### [Exercise goal]
All of the data that follows should be output again without any alteration.

··· Records to process ···

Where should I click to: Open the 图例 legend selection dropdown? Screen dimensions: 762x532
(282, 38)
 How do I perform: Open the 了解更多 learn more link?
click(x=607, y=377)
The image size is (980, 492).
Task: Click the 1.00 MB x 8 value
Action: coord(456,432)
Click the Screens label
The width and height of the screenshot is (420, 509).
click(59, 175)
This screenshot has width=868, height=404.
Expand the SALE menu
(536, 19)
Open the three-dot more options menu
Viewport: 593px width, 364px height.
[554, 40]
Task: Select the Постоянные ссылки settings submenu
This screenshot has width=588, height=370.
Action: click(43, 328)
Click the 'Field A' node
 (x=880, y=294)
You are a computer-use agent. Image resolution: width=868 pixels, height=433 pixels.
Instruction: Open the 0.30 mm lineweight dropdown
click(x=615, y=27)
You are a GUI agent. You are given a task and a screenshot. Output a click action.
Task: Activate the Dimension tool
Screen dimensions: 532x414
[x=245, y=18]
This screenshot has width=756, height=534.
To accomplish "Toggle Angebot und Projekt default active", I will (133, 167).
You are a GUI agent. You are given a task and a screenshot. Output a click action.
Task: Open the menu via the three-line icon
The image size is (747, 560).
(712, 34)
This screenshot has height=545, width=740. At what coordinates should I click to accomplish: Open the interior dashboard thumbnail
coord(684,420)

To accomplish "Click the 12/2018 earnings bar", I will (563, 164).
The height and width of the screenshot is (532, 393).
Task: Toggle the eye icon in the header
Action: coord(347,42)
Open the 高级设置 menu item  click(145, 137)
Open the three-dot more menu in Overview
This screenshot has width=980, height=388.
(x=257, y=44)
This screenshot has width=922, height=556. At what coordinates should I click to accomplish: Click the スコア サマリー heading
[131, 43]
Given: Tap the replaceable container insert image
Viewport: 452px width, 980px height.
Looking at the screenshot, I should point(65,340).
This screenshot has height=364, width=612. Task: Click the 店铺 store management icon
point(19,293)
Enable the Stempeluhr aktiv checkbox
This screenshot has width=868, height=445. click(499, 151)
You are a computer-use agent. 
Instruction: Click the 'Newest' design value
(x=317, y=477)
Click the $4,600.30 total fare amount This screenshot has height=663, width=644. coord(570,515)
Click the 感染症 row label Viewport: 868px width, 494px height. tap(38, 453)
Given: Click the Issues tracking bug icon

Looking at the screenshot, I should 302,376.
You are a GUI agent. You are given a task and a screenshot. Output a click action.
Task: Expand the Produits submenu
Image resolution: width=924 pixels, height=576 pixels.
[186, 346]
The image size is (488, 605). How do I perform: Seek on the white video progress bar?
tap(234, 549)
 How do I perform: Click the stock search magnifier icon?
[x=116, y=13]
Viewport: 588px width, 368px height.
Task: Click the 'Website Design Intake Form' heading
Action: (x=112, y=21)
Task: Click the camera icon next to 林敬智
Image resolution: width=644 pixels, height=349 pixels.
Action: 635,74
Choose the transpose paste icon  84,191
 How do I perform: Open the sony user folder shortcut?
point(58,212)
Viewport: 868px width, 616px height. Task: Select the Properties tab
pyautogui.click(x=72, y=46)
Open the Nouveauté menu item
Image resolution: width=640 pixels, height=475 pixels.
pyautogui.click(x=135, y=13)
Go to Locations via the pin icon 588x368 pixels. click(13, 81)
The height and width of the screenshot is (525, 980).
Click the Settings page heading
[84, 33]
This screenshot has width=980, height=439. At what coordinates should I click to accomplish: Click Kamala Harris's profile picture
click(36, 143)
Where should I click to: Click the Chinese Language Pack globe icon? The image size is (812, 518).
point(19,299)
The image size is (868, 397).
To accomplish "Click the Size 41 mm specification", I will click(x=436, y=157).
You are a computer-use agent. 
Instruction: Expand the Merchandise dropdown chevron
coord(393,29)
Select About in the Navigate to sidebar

···

### [Answer section]
Where should I click to: Open the 图例 legend selection dropdown? Screen dimensions: 762x532
(282, 38)
 How do I perform: Open the 了解更多 learn more link?
click(x=607, y=377)
The image size is (980, 492).
Task: Click the 1.00 MB x 8 value
Action: coord(456,432)
Click the Screens label
The width and height of the screenshot is (420, 509).
click(59, 175)
This screenshot has width=868, height=404.
Expand the SALE menu
(536, 19)
Open the three-dot more options menu
Viewport: 593px width, 364px height.
[554, 40]
Task: Select the Постоянные ссылки settings submenu
This screenshot has width=588, height=370.
Action: click(43, 328)
Click the 'Field A' node
 (x=880, y=294)
You are a computer-use agent. Image resolution: width=868 pixels, height=433 pixels.
Instruction: Open the 0.30 mm lineweight dropdown
click(x=615, y=27)
You are a GUI agent. You are given a task and a screenshot. Output a click action.
Task: Activate the Dimension tool
Screen dimensions: 532x414
[x=245, y=18]
This screenshot has width=756, height=534.
To accomplish "Toggle Angebot und Projekt default active", I will (133, 167).
You are a GUI agent. You are given a task and a screenshot. Output a click action.
Task: Open the menu via the three-line icon
The image size is (747, 560).
(712, 34)
This screenshot has height=545, width=740. At what coordinates should I click to accomplish: Open the interior dashboard thumbnail
coord(684,420)

To accomplish "Click the 12/2018 earnings bar", I will (563, 164).
The height and width of the screenshot is (532, 393).
Task: Toggle the eye icon in the header
Action: coord(347,42)
Open the 高级设置 menu item  click(145, 137)
Open the three-dot more menu in Overview
This screenshot has width=980, height=388.
(x=257, y=44)
This screenshot has width=922, height=556. At what coordinates should I click to accomplish: Click the スコア サマリー heading
[131, 43]
Given: Tap the replaceable container insert image
Viewport: 452px width, 980px height.
Looking at the screenshot, I should point(65,340).
This screenshot has height=364, width=612. Task: Click the 店铺 store management icon
point(19,293)
Enable the Stempeluhr aktiv checkbox
This screenshot has width=868, height=445. click(499, 151)
You are a computer-use agent. 
Instruction: Click the 'Newest' design value
(x=317, y=477)
Click the $4,600.30 total fare amount This screenshot has height=663, width=644. coord(570,515)
Click the 感染症 row label Viewport: 868px width, 494px height. tap(38, 453)
Given: Click the Issues tracking bug icon

Looking at the screenshot, I should 302,376.
You are a GUI agent. You are given a task and a screenshot. Output a click action.
Task: Expand the Produits submenu
Image resolution: width=924 pixels, height=576 pixels.
[186, 346]
The image size is (488, 605). How do I perform: Seek on the white video progress bar?
tap(234, 549)
 How do I perform: Click the stock search magnifier icon?
[x=116, y=13]
Viewport: 588px width, 368px height.
Task: Click the 'Website Design Intake Form' heading
Action: (x=112, y=21)
Task: Click the camera icon next to 林敬智
Image resolution: width=644 pixels, height=349 pixels.
Action: 635,74
Choose the transpose paste icon  84,191
 How do I perform: Open the sony user folder shortcut?
point(58,212)
Viewport: 868px width, 616px height. Task: Select the Properties tab
pyautogui.click(x=72, y=46)
Open the Nouveauté menu item
Image resolution: width=640 pixels, height=475 pixels.
pyautogui.click(x=135, y=13)
Go to Locations via the pin icon 588x368 pixels. click(13, 81)
The height and width of the screenshot is (525, 980).
Click the Settings page heading
[84, 33]
This screenshot has width=980, height=439. At what coordinates should I click to accomplish: Click Kamala Harris's profile picture
click(36, 143)
Where should I click to: Click the Chinese Language Pack globe icon? The image size is (812, 518).
point(19,299)
The image size is (868, 397).
To accomplish "Click the Size 41 mm specification", I will click(x=436, y=157).
You are a computer-use agent. 
Instruction: Expand the Merchandise dropdown chevron
coord(393,29)
Select About in the Navigate to sidebar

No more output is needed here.